WORK REQUIRED
Put the records in the stretch from the line containing "The height and" through the line containing "coord(2150,823)" into a two-column CSV with the headers request and answer. Give one row per record, with each value in its own quoted field and line breaks turned into spaces, and leave out the pictures.
[BEGIN DATASET EXCERPTS]
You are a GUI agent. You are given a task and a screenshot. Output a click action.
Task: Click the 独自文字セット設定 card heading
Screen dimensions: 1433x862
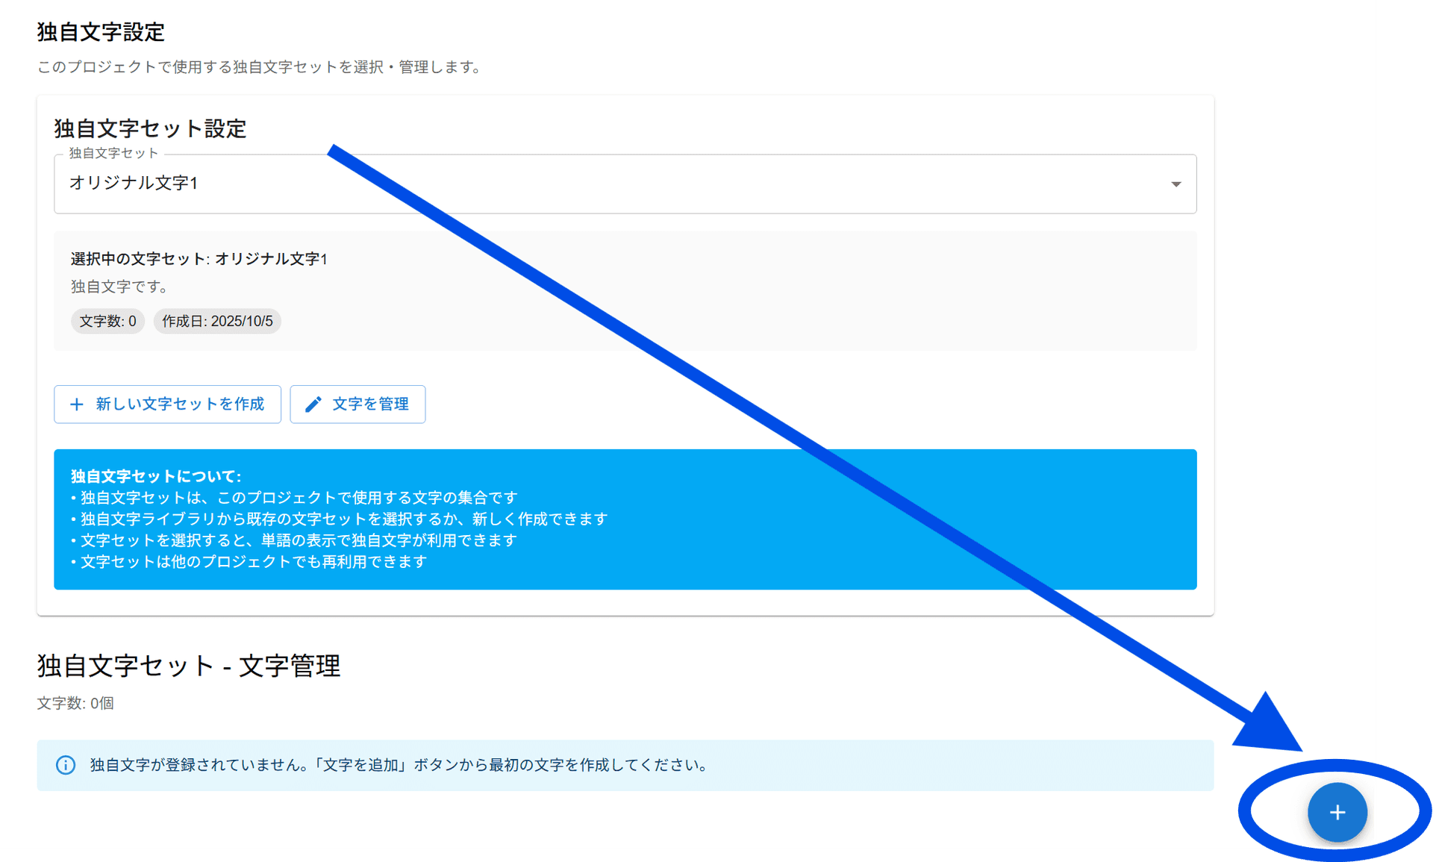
[END DATASET EXCERPTS]
[BEGIN DATASET EXCERPTS]
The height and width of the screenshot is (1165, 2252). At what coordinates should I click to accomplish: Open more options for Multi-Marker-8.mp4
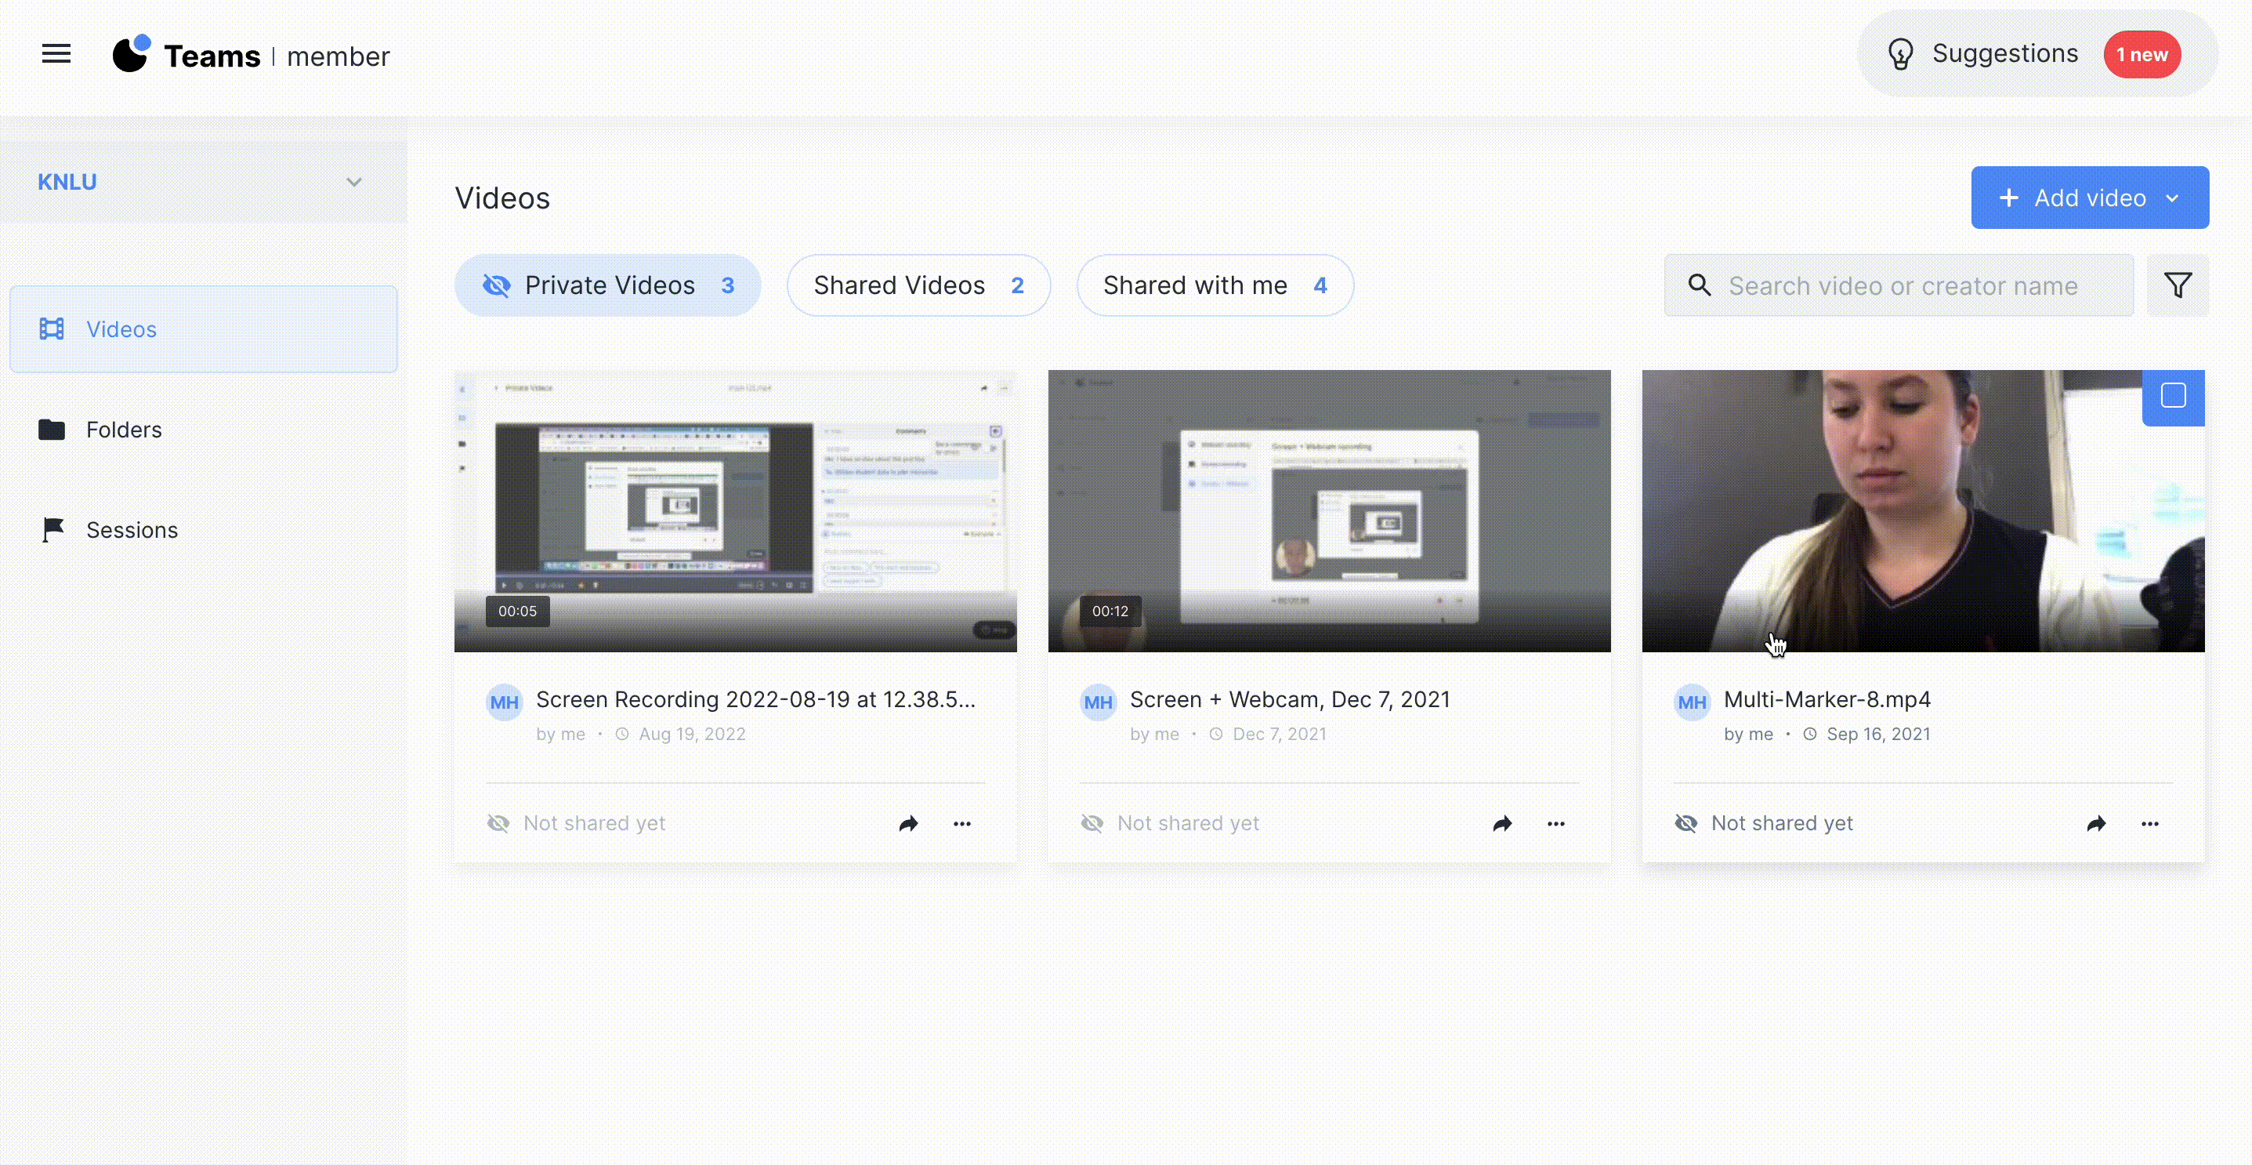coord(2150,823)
[END DATASET EXCERPTS]
[BEGIN DATASET EXCERPTS]
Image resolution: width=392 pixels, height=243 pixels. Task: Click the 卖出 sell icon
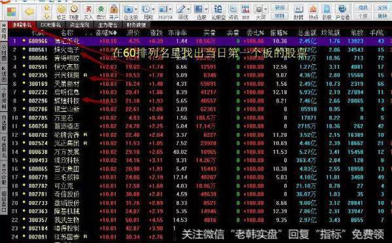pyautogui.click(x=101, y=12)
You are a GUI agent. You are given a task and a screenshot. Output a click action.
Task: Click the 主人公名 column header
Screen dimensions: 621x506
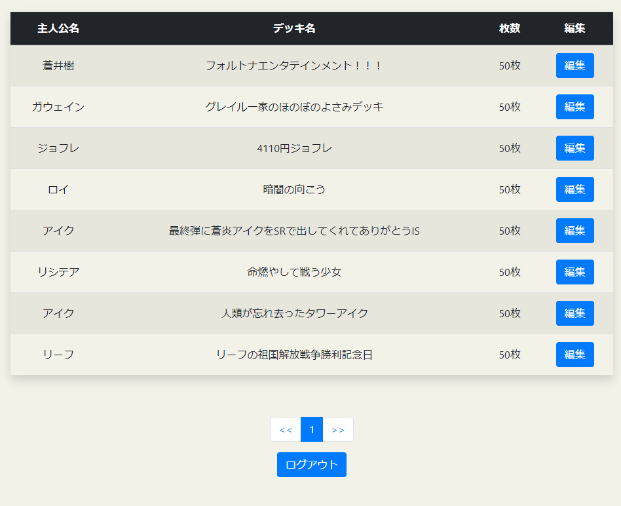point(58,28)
[END DATASET EXCERPTS]
ANSWER TO THE TASK
request,answer
"The height and width of the screenshot is (1165, 2252). At what coordinates should I click to accomplish: Open more options for Multi-Marker-8.mp4","coord(2150,823)"